Task goal —
Please repeat exactly the lines below from the one containing "Viewport: 1630px width, 941px height." down to the one containing "The image size is (1332, 743).", both included, and nothing else.

Stored items from a collection:

*** Block opens ***

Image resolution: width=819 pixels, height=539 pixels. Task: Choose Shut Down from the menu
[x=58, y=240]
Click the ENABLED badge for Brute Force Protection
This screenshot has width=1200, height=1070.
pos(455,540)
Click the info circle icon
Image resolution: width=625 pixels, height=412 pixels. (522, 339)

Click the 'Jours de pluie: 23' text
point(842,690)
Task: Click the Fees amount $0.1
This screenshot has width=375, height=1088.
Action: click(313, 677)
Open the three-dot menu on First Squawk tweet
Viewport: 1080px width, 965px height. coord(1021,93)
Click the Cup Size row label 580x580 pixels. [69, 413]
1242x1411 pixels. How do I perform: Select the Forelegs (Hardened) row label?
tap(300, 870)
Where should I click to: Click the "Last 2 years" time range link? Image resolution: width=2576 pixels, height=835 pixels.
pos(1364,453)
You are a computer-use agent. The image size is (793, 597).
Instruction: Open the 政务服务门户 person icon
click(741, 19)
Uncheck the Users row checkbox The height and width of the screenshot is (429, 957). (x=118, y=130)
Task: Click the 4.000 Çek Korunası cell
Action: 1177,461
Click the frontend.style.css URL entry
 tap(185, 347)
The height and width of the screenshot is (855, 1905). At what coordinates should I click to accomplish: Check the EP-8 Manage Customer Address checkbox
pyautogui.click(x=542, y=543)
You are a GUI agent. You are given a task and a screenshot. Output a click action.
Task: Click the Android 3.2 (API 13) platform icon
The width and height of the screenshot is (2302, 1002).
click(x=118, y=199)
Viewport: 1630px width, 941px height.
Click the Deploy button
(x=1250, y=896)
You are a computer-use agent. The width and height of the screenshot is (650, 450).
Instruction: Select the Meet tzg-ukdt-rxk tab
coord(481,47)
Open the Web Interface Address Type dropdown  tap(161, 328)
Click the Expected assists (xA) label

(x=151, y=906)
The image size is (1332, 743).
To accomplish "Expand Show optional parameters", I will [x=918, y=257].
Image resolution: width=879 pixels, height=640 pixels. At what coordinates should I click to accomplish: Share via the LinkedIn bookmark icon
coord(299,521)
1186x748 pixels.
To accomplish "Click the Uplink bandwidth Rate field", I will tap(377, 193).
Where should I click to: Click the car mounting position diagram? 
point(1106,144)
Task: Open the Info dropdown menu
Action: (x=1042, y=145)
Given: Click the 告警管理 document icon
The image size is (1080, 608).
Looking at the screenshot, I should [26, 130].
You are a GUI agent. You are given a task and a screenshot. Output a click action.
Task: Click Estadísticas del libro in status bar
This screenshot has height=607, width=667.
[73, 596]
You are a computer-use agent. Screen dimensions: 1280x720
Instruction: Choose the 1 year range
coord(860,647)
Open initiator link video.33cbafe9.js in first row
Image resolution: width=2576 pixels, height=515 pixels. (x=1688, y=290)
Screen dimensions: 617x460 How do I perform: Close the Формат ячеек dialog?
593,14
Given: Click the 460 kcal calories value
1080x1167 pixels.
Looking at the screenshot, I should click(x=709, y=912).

*** Block closes ***

Answer to this problem —
Viewport: 1630px width, 941px height.
Click the Deploy button
(x=1250, y=896)
You are a computer-use agent. The width and height of the screenshot is (650, 450).
Instruction: Select the Meet tzg-ukdt-rxk tab
coord(481,47)
Open the Web Interface Address Type dropdown  tap(161, 328)
Click the Expected assists (xA) label

(x=151, y=906)
The image size is (1332, 743).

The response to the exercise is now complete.